**REQUIRED WORK**
Check each line of the entries below for the word "computer", then state how many lines have it and nothing more.

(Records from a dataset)
● ● ●
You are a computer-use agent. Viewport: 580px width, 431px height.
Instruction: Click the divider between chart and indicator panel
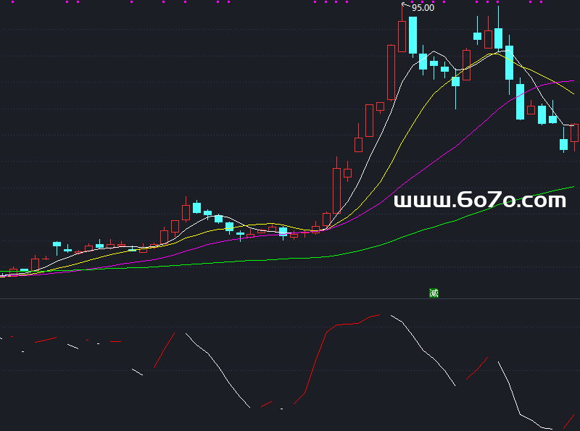(290, 298)
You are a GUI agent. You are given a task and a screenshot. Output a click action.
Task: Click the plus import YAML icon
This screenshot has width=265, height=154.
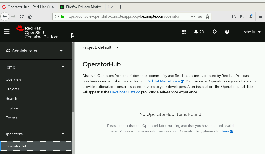215,32
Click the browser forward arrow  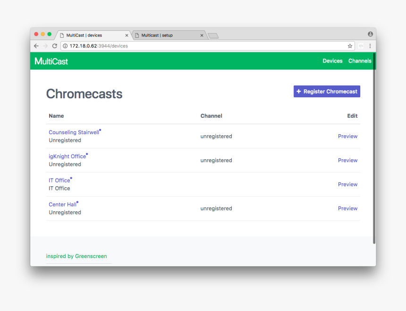coord(45,46)
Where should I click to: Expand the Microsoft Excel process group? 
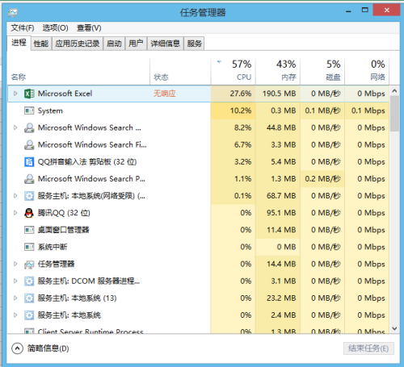pyautogui.click(x=15, y=94)
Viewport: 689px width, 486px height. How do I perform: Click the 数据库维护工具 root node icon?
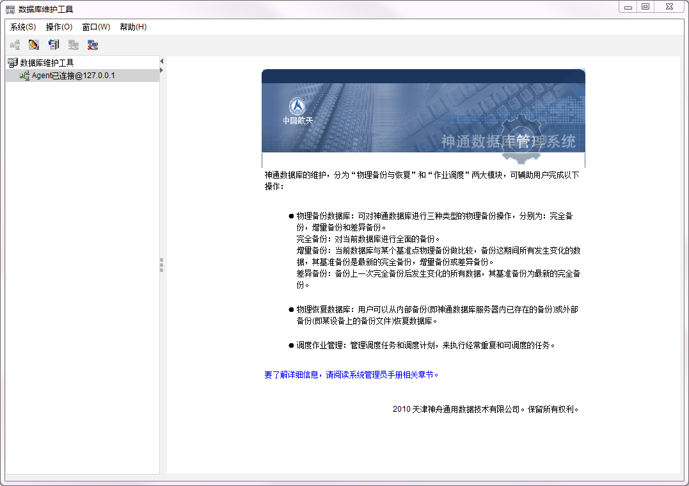(13, 63)
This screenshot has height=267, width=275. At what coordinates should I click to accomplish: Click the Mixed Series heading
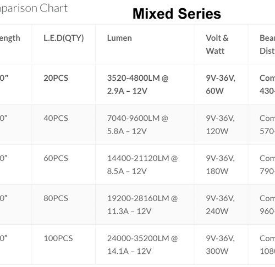[x=177, y=14]
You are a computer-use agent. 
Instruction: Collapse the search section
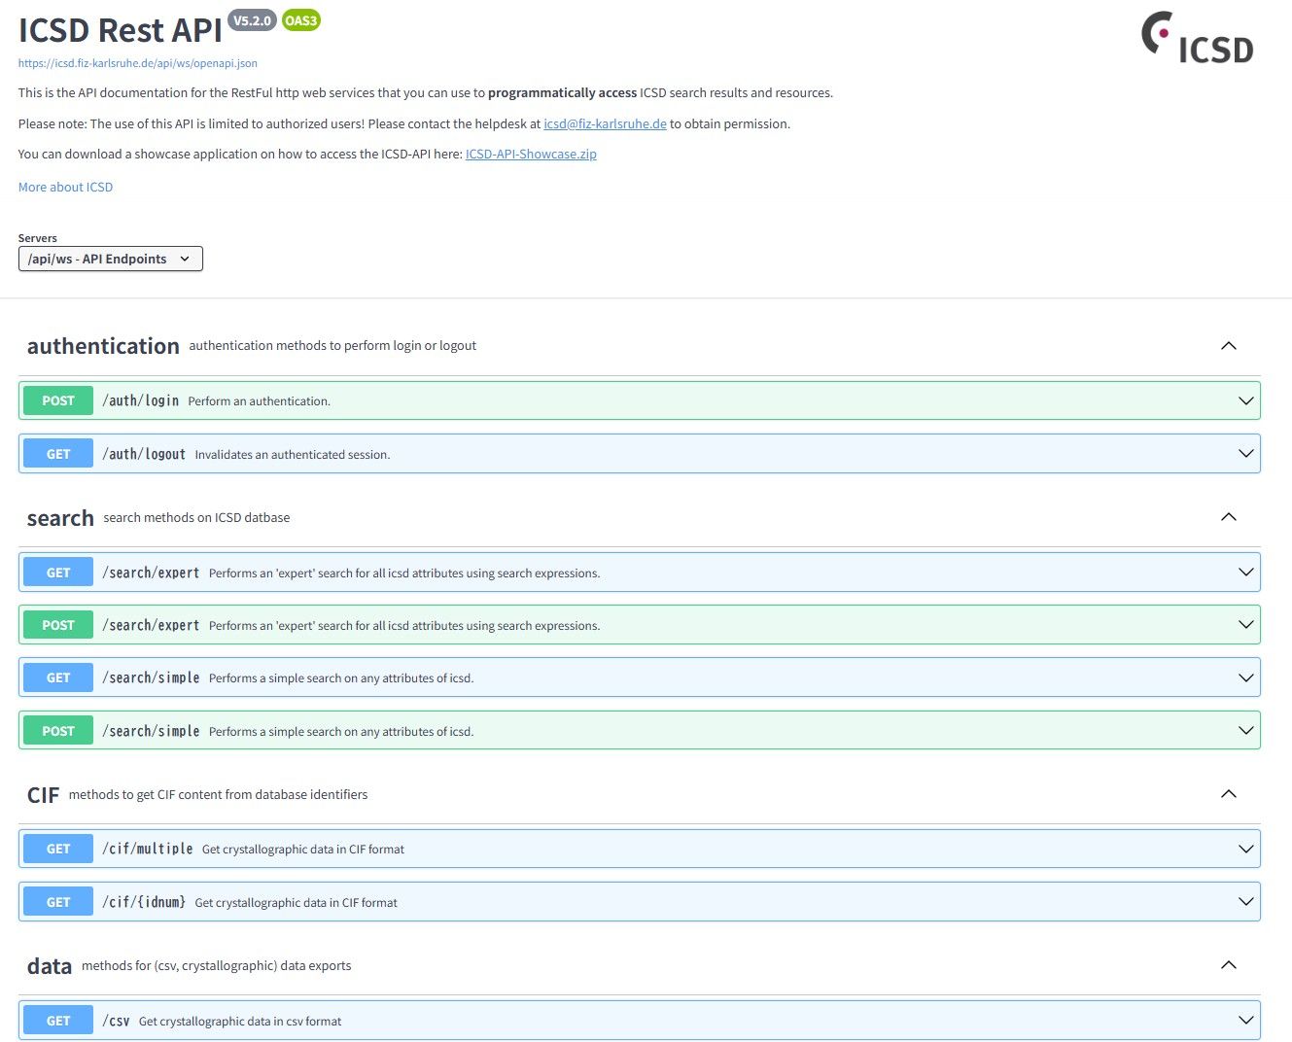1229,517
● ● ●
**SOLUTION TO THE PROBLEM**
2